The enduring resilience of Lyla Kissoon

Lyla Kissoon is an engaging, talkative woman who thrives on recounting her sixty years in business. She is 77, looks a decade or so younger and appears to have lost none of the passion for business that has made her, arguably, the most prominent businesswoman that Guyana has ever known.

Her life too- her privileged tuition at Bishops’ High School, her extensive travels and her seemingly endless traipsing of the social stage – is a remarkable adventure, the memories of which are articulated in hoarse, authoritative tones.

Her working day, now reduced to five hours, is spent at her desk perched on a pedestal inside her Camp and Robb streets furniture store, beady eyes alert to less than diligent attention by store attendants to the needs of customers. The store may have a manager but everyone defers to her.

After Bishops’ High School she went to work at her father’s hardware store on Water street, Her ambition, she said, was to become a doctor “but the physics and the chemistry were too much for me.” Instead, she married Alston Kissoon, worked with him to establish one of the most durable businesses in Guyana then lost him in February 1966 to an Air India disaster that left no survivors.

Her husband, she said, had gone to India with an official British Guiana delegation dispatched by Premier Dr. Cheddi Jagan. He had remained behind to pursue his own business interests and had broken a promise made to her not to make his return trip to London by Air India.

Widowed at thirty five she refused to fade away into protracted mourning. Three months after the loss of her husband she was meeting the Queen in Georgetown during Guyana’s independence celebrations wearing a sari – the first one she had ever worn – bought by her husband in India and sent to her specifically for the occasion before his ill-fated flight. Her celebrity status was consolidated during the post independence years, partially on account of her singular prominence as a businesswoman managing considerable assets and equally on account of her appearance at almost every occasion of national import.

She scans the business era that she herself helped to fashion with lightning speed, relating the peaks and the troughs of her career. At the best of times AH&L Kissoon, still the largest furniture makers in Guyana, thrived under its slogan – ‘we are never knowingly undersold” – a slogan she said that she had borrowed from another business enterprise during a visit to London. Among the worst of times, she recalls, were the successive fires, most of them during elections-related disturbances, that destroyed her business.

Then there was the sudden devaluation of the Guyana dollar that dramatically dwindled the savings of those who, like her, opted not to move themselves and their earnings overseas.

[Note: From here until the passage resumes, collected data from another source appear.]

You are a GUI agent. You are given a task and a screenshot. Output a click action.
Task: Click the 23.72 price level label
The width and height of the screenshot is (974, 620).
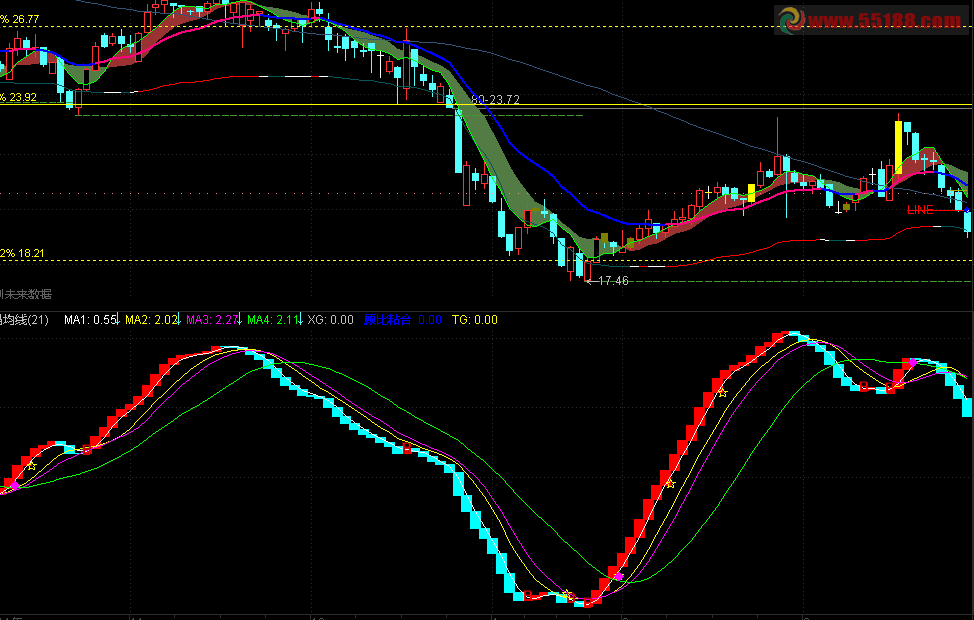[x=502, y=99]
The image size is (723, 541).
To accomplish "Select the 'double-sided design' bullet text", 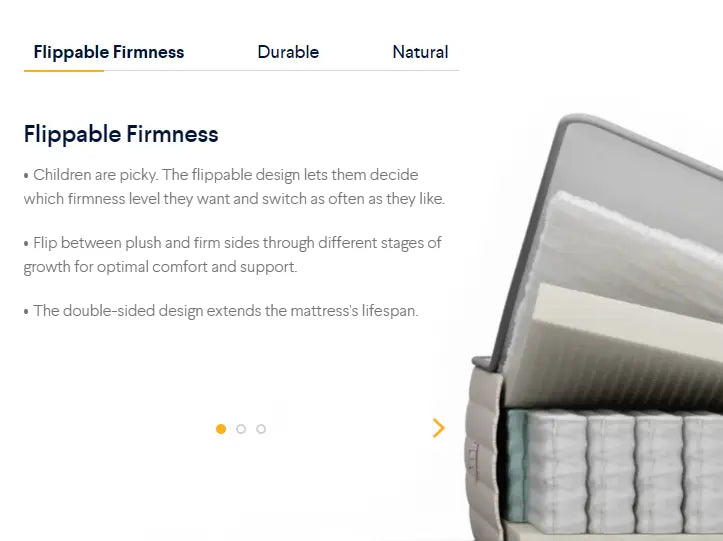I will pos(221,311).
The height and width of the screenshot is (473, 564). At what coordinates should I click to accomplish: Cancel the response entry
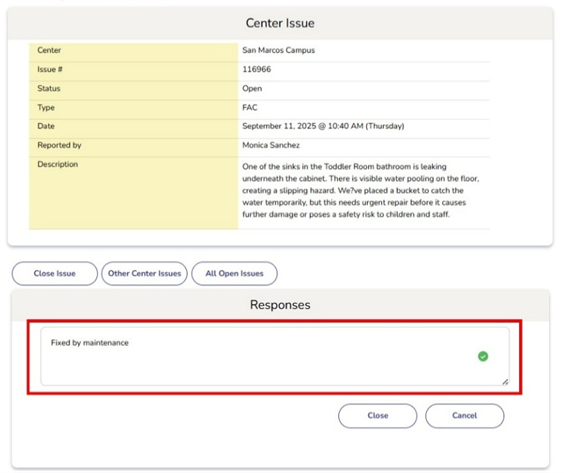tap(464, 416)
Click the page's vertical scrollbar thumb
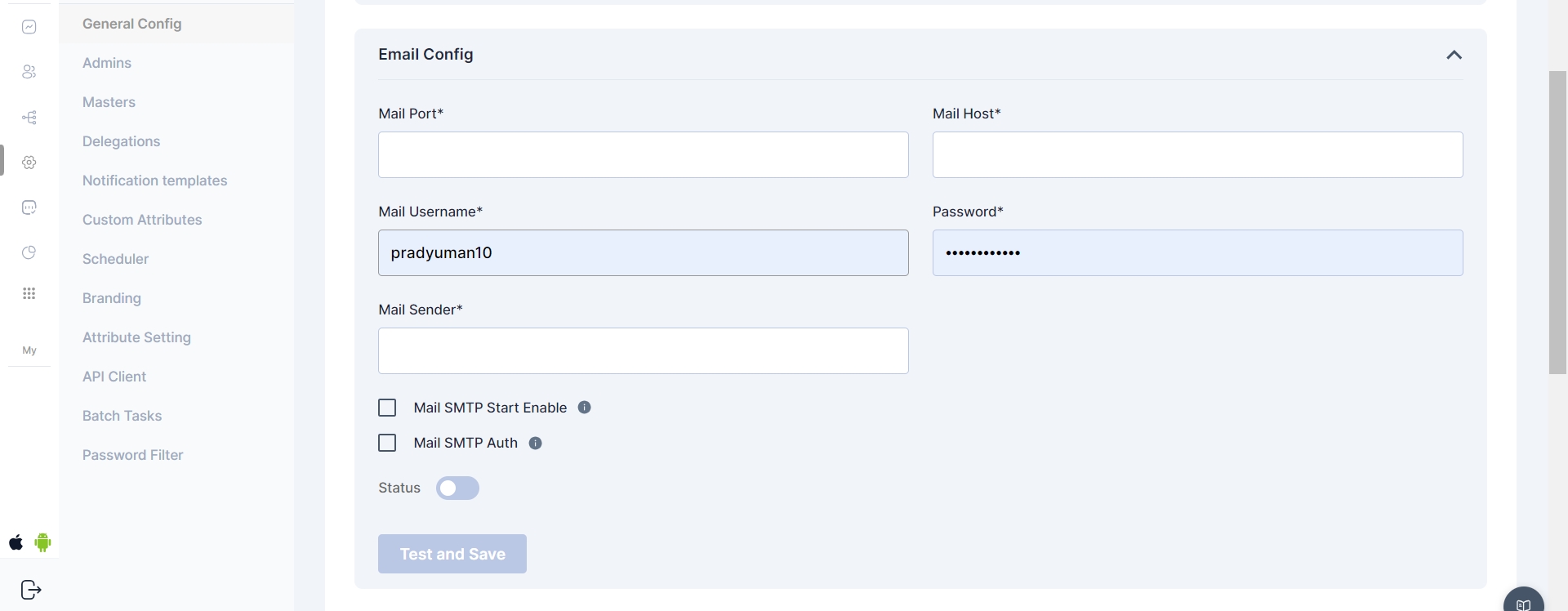Viewport: 1568px width, 611px height. tap(1557, 222)
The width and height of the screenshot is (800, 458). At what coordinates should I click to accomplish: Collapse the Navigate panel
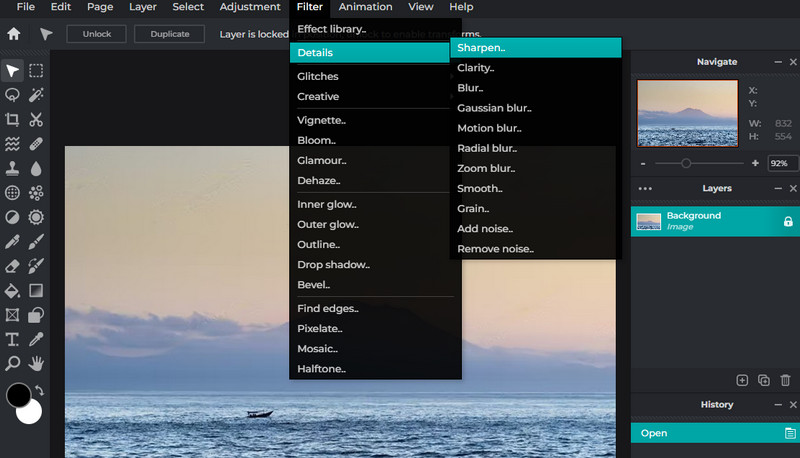779,62
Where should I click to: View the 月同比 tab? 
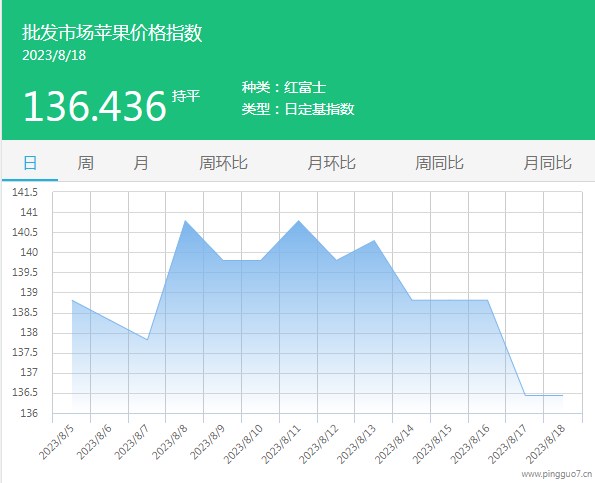pyautogui.click(x=547, y=163)
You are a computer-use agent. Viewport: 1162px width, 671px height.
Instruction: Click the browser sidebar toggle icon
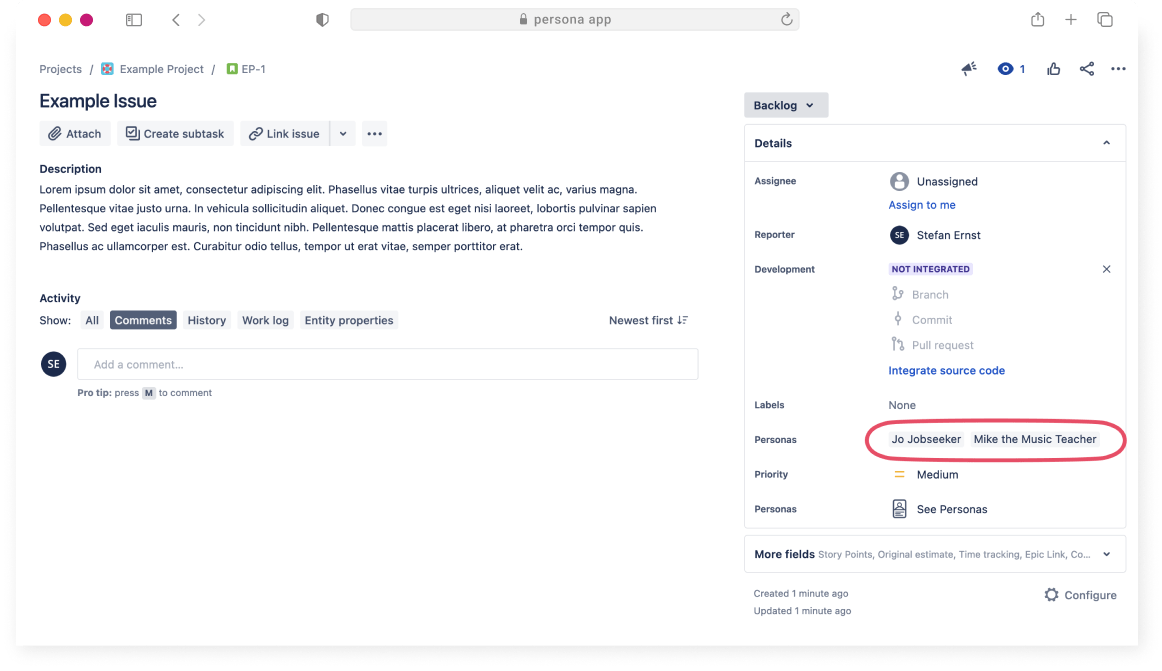(x=134, y=20)
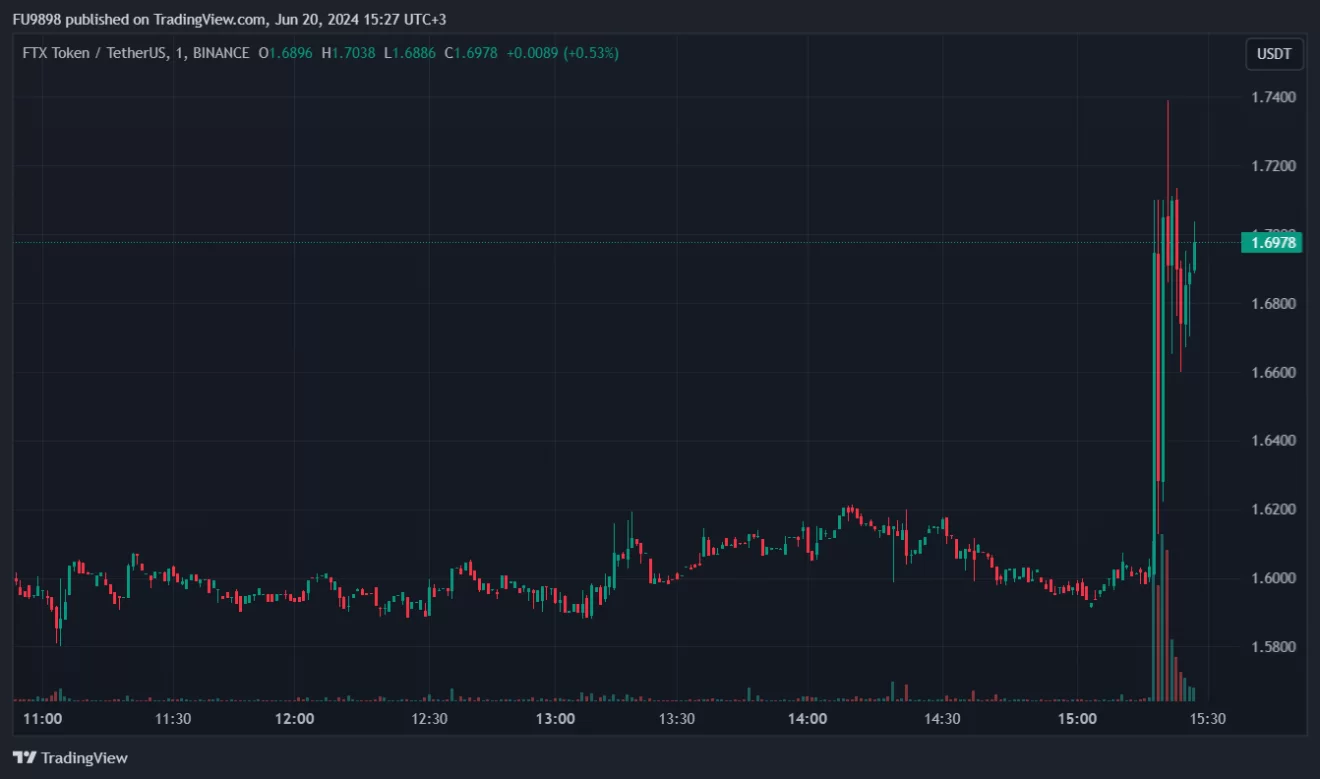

It was, she believes, a price that had to be paid for patriotism.

Her experiences are articulated without any trace of bitterness and even the acquisition of two properties Takuba Lodge and Echilibar Villas by the Burnham administration at prices well below the market value – occurrences which she concedes upset her immensely at the time – are no longer cause for bitterness and recrimination. What appears to have sustained her is the fullness of her life, a life spent perpetually in the social limelight and amongst a circle of friends that included the most influential politicians of her time. For each major encounter with a prominent public figure she produces a photograph that chronicled the memory and each photograph – some of which are published with this story – is attended by an absorbing tale of her personal encounter with “high society.” She possesses a warm, storyteller’s tone that captures the excitement of the event and appears to transport her back in time.

What has changed over the years, she says, is the quality of the commercial culture. If business was about profit it was also about service, about pleasing the customer. She believes that what passes for business these days is a kind of glorified ‘hustle’ that has marginalized customer service and eroded what was once a satisfying pursuit.

Nor does Lyla Kissoon accept that she is ‘yesterday’s woman’. She believes that whatever else may change the basic rules of thumb for managing a successful business never really do. And to make her point she draws attention to the resilience of the Kissoon interests which have survived the worst ravages of a shaky economy and an erratic political culture and have grown into the bargain.